O que vem a seguir? Agora, a Comissão Europeia (CE) irá rever os números de usuários relatados pelas empresas e poderá contestar ou solicitar mais informações a elas. Vale ressaltar que sites pornográficos foram omitidos da categoria “Muito Grande”, fato que Husovec considerou “chocante”. Ele acredita que as quantidades de usuários relatadas por esses sites deveriam ser investigadas pela CE. 

Uma vez confirmados os agrupamentos por tamanho, as empresas maiores terão até 1 de setembro de 2023, para se adequar à regulamentação, enquanto as menores terão até 17 de fevereiro de 2024. Muitos especialistas preveem que as empresas implementarão algumas das mudanças para todos os usuários, não apenas para os que vivem na UE. Com a reforma da Seção 230 do Communications Decency Act (CDA) parecendo improvável nos EUA, muitos usuários americanos se beneficiarão de uma internet mais segura que será obrigatória no exterior.   

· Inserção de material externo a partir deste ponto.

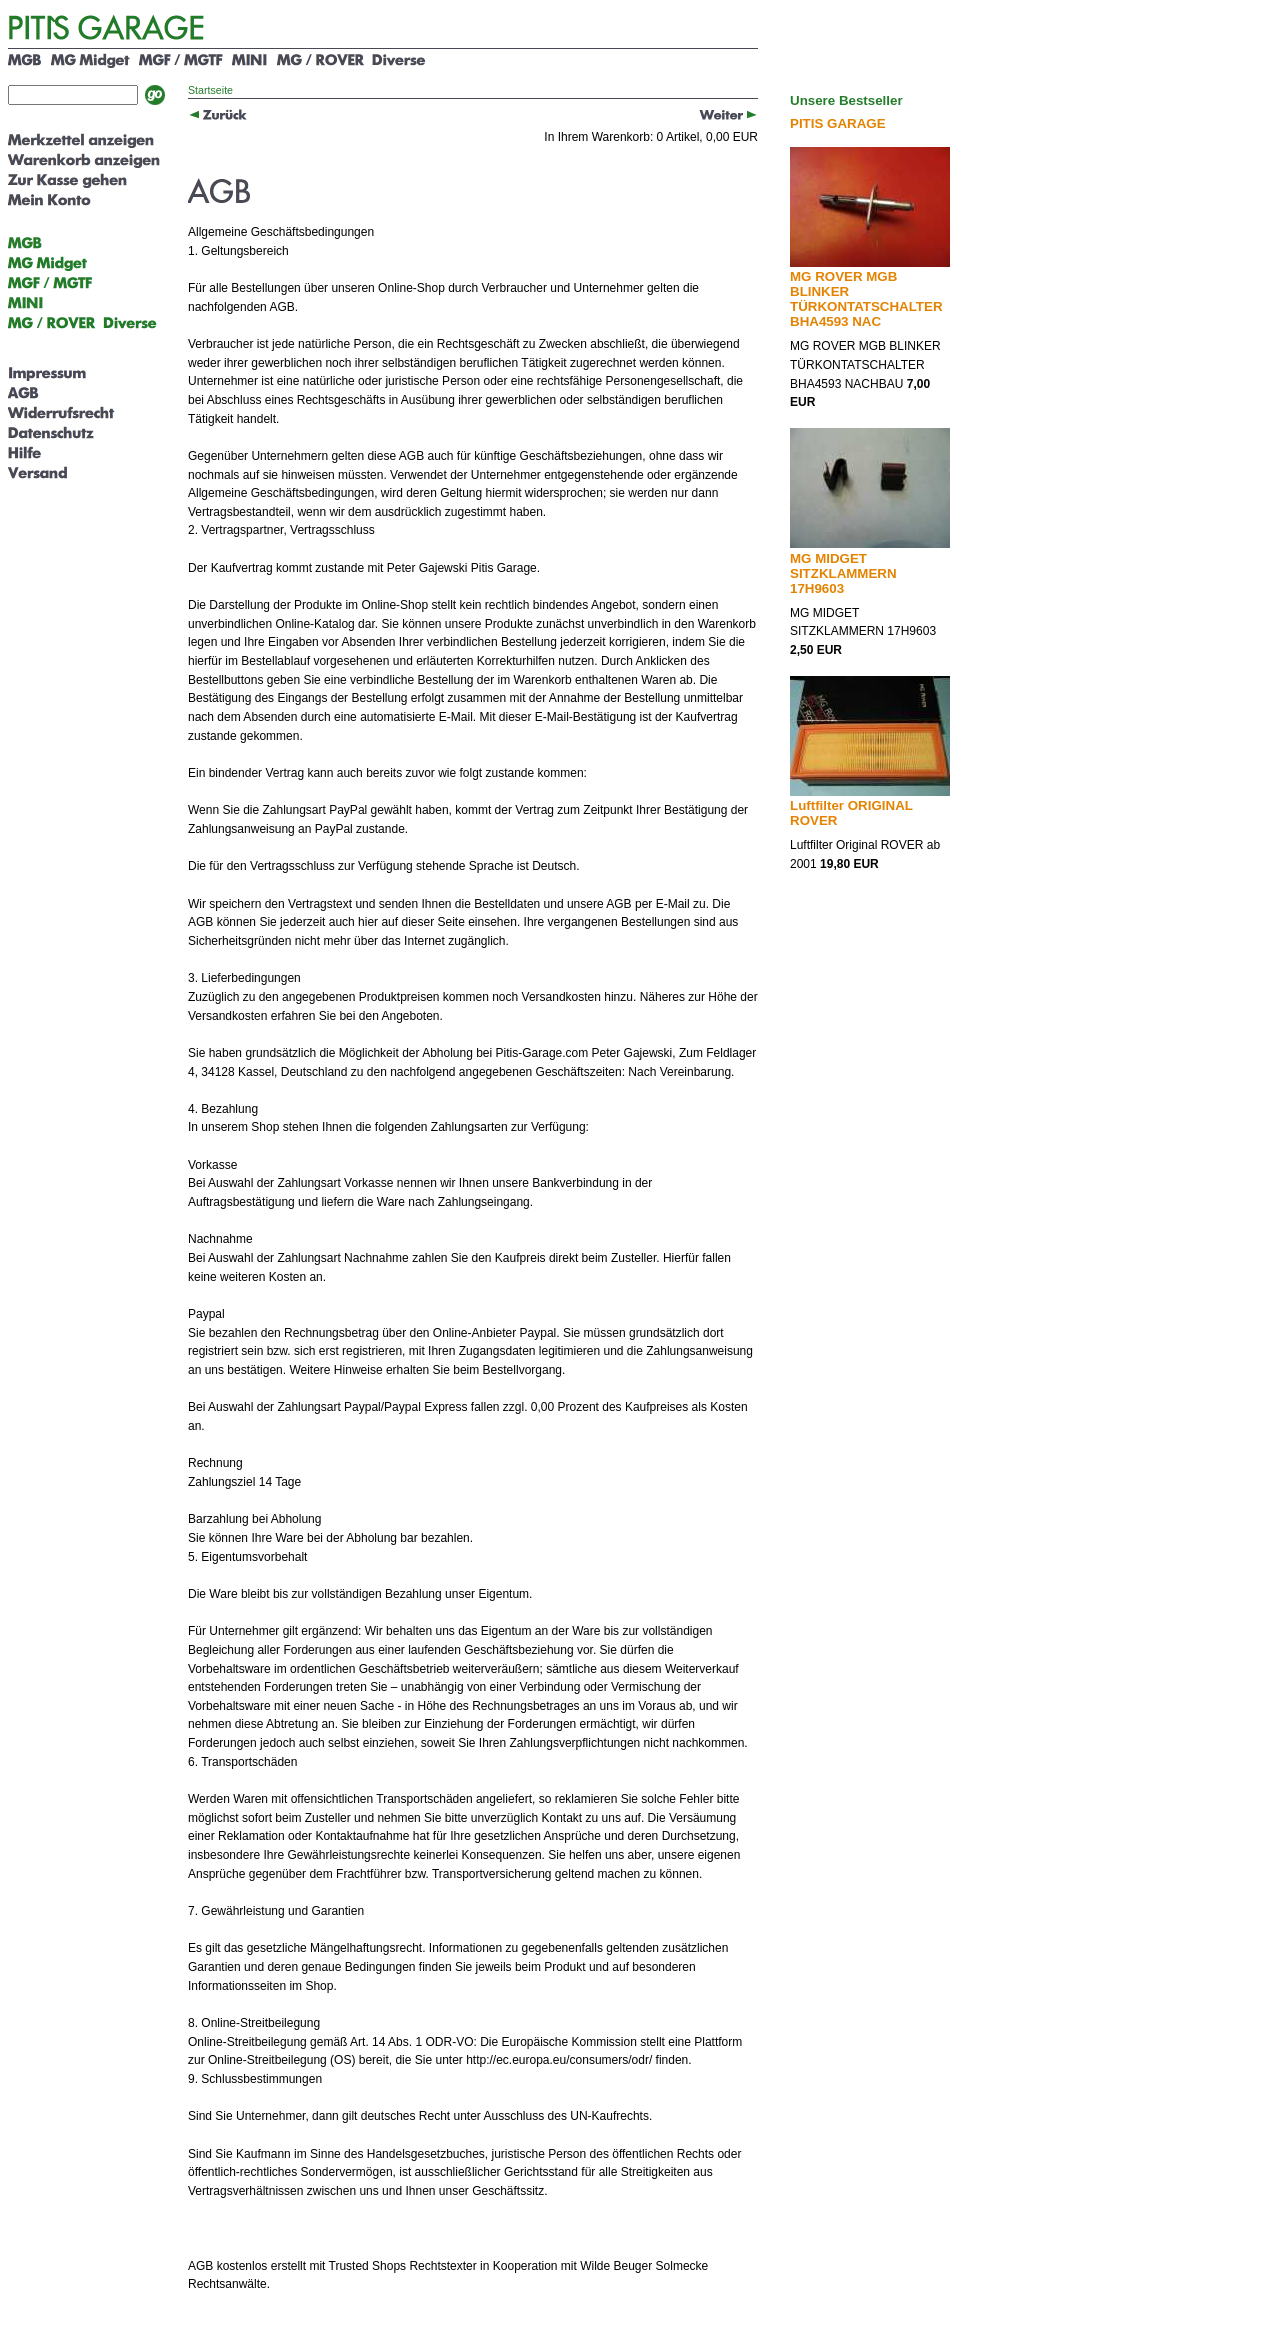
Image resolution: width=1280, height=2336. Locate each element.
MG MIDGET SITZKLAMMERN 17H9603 (843, 573)
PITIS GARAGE (838, 123)
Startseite (210, 90)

O que mais estou lendo por aí 

Mais caos, e demissões, no Twitter. 

  • Mais uma vez, Elon Musk teve grande destaque nos noticiários após demitir outras 200 pessoas, ou 10% da equipe restante do Twitter, no primeiro fim de semana de março. Presume-se que esses funcionários faziam parte do grupo “radical” que havia concordado em respeitar as condições agressivas de trabalho impostas por Musk.  
  • A NetBlocks relatou quatro grandes paralisações no funcionamento do seu site desde o início de fevereiro.  

Todos estão tentando entender o alvoroço em relação à Inteligência Artificial generativa.  

  1. A Comissão Federal do Comércio (FTC) dos EUA, órgão norte-americano de proteção aos consumidores, divulgou um comunicado alertando as empresas para não mentirem sobre as capacidades de suas Inteligências Artificiais (IA). Recomendo também a leitura deste artigo da minha colega Melissa Heikkil sobre como usar a IA generativa de forma responsável e esta explicação sobre os 10 riscos jurídicos e empresariais decorrentes da utilização da IA generativa por Matthew Ferraro da Tech Policy Press.  
  1. Os perigos dessa tecnologia já estão chegando aos jornais. Este repórter invadiu a própria conta bancária usando uma voz gerada por IA.   

O ano de 2022 teve mais paralisações da internet do que nos anteriores, dando continuação à tendência de censura autoritária.  

  • No ano passado, conversei com Dan Keyserling, que trabalhou no relatório de 2021, para saber mais sobre como os cortes são usados como armas. Durante nossa entrevista, ele me disse: “os cortes da internet estão se tornando mais frequentes. Mais governos estão experimentando restringir o acesso online como uma ferramenta para afetar o comportamento dos cidadãos. Pode-se dizer que os custos desses cortes estão aumentando, tanto porque os governos estão tornando seus métodos mais sofisticados, mas também porque estamos vivendo mais das nossas vidas online”. 

O que aprendi no início de março 

De acordo com um novo relatório do programa Duke Cyber Policy, corretores de dados estão vendendo informações de saúde mental na internet. O pesquisador solicitou informações sobre saúde mental a 37 corretores de dados e 11 responderam de bom grado. O relatório detalha como esses corretores específicos de dados se ofereceram para vender informações sobre depressão, TDAH e insônia com poucas restrições. Alguns dos dados estavam ligados aos nomes e endereços das pessoas. 

Em uma entrevista para a PBS, o líder do projeto, Justin Sherman, explicou: “há uma série de empresas que não são enquadradas pelos limitados regulamentos existentes sobre privacidade na área da saúde. Então, elas são legalmente livres para coletar e até mesmo compartilhar e vender este tipo de dados. Isso faz com que uma ampla gama de empresas que não costumam ter acesso a eles, como as de publicidade, as gigantes farmacêuticas e até mesmo companhias de planos de saúde, comprem esses dados e façam coisas como veicular anúncios segmentados, definir perfis dos consumidores e até mesmo determinar preços para seus planos com base nessas informações. E os corretores de dados permitem que tais empresas contornem as regulamentações de saúde”.  

No dia 3 de março, o FTC anunciou uma proibição que impedia a empresa de saúde mental online, a BetterHelp, de compartilhar os dados das pessoas com outras empresas.